Le ton dur à l’égard des Catholiques, à ce moment, s’explique clairement par la persécution récente de l’Eglise orthodoxe en Pologne, en 1938, où des dizaines d’églises orthodoxes furent brûlées, détruites ou converties en églises latines par les Catholiques nationalistes. Paradoxalement, un des rares Polonais à prendre la défense des Orthodoxes à ce moment, fut le métropolite « uniate » — justement ! — André Sheptyckyj (11).

Et pourtant, comme nous l’avons vu, déjà à cette époque, le moine athonite Basile commence à s’ouvrir aux Catholiques sincères. Dans la même lettre de 1939, il dit encore.

« Malgré cela (12), j’ai parmi les Catholiques quelques amis proches, mais 1) ce sont des Catholiques (et ils sont très peu nombreux), qui ont à l’égard des Orthodoxes une bienveillance particulière ; 2) ce ne sont pas nous qui allons vers eux ; c’est eux-mêmes qui viennent dans notre Eglise (ici, à l’Athos) » (13).

Lors des congrès patristiques à Oxford, dans les années Cinquante et Soixante, il rencontre aussi des patrologues catholiques comme le P. Jean Daniélou, Henri-Irénée Marrou ou le P. Jean Darrouzès, avec qui il se lie d’amitié. Comme on sait, Daniélou et Marrou n’étaient pas des patrologues ou historiens « en chamber ». ils s’intéressaient à l’actualité et au dialogue avec la modernité, au dialogue entre la foi et la science. C’est sans doute avec eux, avec ses « copains patrologues » (comme il disait), que le P. Basile Krivochéine discutait en 1956 le « Phénomène humain », l’ouvrage révolutionnaire du Père Teilhard de Chardin.
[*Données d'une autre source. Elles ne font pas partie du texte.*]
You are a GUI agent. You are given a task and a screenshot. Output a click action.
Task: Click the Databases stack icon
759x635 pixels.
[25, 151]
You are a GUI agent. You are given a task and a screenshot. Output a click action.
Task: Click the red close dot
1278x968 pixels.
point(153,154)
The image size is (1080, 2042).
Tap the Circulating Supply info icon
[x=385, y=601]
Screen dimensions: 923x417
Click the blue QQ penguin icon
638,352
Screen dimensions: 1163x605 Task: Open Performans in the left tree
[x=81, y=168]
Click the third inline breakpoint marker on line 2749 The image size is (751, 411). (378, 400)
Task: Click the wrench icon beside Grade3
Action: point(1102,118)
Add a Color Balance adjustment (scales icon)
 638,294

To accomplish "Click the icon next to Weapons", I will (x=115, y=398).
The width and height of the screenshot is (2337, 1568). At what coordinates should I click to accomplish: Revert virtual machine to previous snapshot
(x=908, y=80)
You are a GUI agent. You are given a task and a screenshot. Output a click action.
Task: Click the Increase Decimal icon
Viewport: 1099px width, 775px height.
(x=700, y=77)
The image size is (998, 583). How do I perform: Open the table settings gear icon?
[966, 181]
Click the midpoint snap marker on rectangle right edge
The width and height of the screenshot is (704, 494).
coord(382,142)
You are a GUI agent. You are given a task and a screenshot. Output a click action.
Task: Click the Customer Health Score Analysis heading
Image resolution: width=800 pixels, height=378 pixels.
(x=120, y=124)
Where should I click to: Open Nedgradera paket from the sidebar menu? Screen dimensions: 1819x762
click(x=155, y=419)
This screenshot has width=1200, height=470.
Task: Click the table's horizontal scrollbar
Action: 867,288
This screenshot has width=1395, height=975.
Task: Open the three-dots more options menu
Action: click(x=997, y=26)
« C’est un livre extrêmement intéressant, talentueux, je dirais même génial, ce qui ne veut pas dire que je suis d’accord avec tout ce qu’il écrit — dit-il dans une lettre (14) à son frère Igor en décembre 1956. […] L’intérêt du livre — poursuit-il — n’est pourtant pas seulement scientifique. C’est une tentative remarquable de penser philosophiquement l’évolution de la vie et en même temps une tentative de pénétrer dans son évolution ultérieure. […] Ce qui me frappe, c’est la largeur et l’audace de ses synthèses et la profondeur de sa compréhension métaphysique. En plus, l’auteur est un écrivain brillant et un grand styliste… ».

Mgr Basile sait que la pensée de Teilhard est critiquée, condamnée même, par certains milieux catholiques, surtout par l’école thomiste. Mais ses amis patrologues ont pour Teilhard « une grande vénération ».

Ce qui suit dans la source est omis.